Description of the task: From the first line of the data through the line containing "Image resolution: width=106", return each line exactly.

Stored records
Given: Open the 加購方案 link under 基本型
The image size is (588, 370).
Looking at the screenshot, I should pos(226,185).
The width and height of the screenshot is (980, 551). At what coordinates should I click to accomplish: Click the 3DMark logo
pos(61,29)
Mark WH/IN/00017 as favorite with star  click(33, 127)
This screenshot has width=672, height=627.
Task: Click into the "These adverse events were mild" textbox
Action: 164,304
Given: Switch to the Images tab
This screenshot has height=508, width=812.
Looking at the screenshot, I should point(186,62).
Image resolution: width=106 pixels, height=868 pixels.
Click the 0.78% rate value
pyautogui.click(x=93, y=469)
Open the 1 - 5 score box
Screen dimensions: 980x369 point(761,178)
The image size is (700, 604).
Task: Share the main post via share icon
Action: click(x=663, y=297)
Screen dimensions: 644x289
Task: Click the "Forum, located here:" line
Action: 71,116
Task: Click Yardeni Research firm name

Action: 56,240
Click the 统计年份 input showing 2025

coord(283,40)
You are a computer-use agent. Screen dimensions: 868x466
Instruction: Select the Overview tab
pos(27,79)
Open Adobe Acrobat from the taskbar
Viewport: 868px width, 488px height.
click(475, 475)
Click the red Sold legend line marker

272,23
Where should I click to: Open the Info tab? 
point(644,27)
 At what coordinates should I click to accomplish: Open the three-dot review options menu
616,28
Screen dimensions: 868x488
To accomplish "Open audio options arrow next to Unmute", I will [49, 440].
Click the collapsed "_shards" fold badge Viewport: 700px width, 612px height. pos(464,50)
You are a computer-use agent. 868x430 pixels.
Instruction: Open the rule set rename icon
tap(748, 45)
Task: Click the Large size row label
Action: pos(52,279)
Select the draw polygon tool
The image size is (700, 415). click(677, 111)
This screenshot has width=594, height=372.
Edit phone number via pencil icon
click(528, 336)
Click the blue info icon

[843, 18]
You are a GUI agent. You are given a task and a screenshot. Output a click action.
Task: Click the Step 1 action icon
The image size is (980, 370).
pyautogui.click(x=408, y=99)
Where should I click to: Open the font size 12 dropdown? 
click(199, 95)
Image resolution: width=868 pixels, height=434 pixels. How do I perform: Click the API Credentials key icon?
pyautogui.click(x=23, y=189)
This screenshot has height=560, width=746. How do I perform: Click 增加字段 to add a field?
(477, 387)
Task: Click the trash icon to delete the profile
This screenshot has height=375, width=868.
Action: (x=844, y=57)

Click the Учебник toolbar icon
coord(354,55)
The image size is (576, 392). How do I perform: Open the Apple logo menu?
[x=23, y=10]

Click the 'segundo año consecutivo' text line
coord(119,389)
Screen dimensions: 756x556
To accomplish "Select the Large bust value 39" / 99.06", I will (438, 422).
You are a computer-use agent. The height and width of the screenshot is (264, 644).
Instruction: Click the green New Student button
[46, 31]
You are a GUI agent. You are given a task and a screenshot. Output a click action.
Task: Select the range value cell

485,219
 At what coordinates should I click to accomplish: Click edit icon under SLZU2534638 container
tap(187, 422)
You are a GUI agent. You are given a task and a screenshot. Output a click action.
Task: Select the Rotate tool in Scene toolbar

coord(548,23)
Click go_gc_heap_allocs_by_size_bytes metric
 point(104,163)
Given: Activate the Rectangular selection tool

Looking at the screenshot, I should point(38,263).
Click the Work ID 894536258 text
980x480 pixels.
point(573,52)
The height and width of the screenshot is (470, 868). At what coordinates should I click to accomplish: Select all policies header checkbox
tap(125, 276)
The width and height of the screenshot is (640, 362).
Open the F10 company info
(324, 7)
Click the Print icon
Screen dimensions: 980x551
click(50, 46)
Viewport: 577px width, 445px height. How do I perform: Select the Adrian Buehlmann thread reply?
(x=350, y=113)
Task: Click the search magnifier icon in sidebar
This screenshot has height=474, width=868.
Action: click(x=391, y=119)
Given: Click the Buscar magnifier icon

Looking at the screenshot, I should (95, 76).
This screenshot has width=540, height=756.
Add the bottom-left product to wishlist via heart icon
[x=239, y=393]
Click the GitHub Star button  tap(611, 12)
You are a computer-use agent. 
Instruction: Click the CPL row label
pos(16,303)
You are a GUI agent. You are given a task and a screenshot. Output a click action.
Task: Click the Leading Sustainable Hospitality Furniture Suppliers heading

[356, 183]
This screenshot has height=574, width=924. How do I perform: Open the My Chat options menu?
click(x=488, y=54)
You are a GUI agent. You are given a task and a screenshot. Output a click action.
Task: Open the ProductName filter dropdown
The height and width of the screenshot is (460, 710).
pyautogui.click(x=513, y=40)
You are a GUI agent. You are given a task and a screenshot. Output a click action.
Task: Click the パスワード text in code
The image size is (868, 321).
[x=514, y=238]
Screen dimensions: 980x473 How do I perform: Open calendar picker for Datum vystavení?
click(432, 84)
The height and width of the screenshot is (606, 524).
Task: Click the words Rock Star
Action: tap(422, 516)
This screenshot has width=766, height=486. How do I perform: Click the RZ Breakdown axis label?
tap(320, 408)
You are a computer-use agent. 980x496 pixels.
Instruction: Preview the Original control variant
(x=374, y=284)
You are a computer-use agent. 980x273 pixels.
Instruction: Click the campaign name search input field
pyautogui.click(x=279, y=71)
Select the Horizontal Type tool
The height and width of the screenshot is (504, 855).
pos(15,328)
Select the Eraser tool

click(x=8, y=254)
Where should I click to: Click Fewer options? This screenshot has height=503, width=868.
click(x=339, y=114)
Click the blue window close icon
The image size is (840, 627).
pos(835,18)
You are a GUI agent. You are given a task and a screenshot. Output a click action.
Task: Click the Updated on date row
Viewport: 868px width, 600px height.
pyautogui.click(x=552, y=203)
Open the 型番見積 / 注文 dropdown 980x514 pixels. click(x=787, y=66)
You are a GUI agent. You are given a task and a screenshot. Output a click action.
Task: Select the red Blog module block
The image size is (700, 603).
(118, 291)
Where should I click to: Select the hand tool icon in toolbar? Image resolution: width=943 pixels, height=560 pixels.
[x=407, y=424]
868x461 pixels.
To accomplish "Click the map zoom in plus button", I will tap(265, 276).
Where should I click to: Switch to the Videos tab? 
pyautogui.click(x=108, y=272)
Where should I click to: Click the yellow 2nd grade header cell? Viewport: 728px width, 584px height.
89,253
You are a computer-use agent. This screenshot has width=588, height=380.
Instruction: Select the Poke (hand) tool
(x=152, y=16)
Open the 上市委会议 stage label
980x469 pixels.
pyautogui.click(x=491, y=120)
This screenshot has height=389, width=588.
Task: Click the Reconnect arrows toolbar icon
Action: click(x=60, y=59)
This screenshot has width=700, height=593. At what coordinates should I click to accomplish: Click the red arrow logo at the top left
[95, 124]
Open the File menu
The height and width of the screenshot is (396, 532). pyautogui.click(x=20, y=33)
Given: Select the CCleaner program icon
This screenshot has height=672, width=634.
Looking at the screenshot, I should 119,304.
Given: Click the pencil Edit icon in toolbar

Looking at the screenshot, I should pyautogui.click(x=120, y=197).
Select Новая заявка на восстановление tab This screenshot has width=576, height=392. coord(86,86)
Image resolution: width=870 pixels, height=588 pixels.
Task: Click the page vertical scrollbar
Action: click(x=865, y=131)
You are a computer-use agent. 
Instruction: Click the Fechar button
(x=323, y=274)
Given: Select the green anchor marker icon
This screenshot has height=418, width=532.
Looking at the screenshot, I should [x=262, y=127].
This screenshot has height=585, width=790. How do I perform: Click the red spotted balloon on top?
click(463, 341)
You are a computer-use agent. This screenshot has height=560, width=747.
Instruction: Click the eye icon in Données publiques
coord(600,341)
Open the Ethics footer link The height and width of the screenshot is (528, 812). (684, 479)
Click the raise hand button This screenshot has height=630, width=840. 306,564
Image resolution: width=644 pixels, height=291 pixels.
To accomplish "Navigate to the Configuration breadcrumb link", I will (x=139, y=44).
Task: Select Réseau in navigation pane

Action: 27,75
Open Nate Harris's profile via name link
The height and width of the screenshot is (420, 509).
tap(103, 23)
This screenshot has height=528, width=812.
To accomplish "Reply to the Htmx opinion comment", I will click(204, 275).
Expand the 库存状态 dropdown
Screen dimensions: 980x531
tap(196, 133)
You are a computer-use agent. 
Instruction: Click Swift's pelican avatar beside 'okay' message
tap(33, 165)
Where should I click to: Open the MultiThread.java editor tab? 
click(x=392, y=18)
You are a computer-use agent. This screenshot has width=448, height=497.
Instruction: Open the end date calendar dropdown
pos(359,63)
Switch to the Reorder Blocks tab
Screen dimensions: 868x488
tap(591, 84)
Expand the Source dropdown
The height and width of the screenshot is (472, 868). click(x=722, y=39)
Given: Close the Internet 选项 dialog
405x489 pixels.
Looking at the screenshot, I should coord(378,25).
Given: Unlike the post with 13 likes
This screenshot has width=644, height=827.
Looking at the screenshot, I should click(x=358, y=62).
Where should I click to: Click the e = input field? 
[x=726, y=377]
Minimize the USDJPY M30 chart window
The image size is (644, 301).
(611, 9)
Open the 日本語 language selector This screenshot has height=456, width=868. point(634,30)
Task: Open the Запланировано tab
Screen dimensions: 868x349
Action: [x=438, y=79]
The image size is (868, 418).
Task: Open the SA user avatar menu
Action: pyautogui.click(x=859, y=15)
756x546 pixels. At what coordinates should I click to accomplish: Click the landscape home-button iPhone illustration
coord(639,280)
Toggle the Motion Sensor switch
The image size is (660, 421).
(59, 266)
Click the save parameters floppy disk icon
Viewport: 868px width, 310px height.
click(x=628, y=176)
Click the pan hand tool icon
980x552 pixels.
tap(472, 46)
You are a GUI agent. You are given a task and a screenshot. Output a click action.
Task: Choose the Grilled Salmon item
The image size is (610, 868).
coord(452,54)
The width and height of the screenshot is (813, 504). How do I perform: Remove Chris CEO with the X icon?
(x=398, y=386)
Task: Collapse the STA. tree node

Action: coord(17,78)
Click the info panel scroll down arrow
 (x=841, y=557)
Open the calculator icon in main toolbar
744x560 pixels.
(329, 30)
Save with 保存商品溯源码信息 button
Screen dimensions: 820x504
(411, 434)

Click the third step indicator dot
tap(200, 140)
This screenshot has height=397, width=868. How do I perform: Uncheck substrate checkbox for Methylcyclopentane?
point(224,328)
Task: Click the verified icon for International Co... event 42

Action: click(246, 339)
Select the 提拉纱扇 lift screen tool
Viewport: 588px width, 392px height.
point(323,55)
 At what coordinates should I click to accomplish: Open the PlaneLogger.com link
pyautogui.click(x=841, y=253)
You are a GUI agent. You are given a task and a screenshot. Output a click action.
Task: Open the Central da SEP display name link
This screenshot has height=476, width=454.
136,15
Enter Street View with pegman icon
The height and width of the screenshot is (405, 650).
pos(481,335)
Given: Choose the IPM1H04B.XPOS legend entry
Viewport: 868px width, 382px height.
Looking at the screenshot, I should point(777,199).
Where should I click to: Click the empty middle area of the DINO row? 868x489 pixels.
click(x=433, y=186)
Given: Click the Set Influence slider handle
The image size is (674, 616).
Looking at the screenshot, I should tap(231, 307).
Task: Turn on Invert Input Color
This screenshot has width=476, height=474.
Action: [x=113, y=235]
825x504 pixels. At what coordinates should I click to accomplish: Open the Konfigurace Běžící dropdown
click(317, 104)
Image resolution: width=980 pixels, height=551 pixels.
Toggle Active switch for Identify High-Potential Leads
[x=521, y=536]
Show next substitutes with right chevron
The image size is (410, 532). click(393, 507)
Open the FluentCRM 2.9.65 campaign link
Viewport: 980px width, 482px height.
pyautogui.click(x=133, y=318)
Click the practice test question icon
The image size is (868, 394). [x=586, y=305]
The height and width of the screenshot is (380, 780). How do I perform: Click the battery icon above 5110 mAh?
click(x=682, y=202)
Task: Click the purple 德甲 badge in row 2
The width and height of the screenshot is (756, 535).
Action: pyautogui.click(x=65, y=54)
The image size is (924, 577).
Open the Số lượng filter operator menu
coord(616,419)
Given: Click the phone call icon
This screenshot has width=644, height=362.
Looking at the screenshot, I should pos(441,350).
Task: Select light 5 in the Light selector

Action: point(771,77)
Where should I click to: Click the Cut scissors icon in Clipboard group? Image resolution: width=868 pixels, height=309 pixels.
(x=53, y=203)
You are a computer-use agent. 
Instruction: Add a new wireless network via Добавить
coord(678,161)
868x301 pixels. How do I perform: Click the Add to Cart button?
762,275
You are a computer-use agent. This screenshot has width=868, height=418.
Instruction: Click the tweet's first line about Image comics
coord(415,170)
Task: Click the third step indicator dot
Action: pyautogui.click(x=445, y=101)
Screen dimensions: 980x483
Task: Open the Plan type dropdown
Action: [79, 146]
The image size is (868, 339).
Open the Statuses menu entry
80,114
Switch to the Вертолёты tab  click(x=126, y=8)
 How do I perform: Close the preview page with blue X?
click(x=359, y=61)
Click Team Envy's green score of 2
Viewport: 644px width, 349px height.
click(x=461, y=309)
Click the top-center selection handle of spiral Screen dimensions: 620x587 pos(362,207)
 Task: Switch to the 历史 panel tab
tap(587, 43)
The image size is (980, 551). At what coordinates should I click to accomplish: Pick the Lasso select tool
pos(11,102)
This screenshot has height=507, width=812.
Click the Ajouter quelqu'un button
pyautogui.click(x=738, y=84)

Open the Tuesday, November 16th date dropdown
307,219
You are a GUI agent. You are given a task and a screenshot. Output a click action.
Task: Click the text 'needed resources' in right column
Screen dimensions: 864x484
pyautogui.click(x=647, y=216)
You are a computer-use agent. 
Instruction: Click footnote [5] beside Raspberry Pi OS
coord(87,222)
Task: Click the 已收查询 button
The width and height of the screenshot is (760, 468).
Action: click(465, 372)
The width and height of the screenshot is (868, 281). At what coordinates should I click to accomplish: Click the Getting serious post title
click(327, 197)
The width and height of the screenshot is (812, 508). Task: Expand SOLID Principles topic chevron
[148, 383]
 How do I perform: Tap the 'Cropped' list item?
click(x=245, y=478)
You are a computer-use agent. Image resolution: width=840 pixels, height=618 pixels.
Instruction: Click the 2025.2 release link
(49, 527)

Output of the exercise:
Given: Open the 加購方案 link under 基本型
The image size is (588, 370).
Looking at the screenshot, I should pos(226,185).
The width and height of the screenshot is (980, 551). At what coordinates should I click to accomplish: Click the 3DMark logo
pos(61,29)
Mark WH/IN/00017 as favorite with star  click(33, 127)
This screenshot has width=672, height=627.
Task: Click into the "These adverse events were mild" textbox
Action: 164,304
Given: Switch to the Images tab
This screenshot has height=508, width=812.
Looking at the screenshot, I should point(186,62).
Image resolution: width=106 pixels, height=868 pixels.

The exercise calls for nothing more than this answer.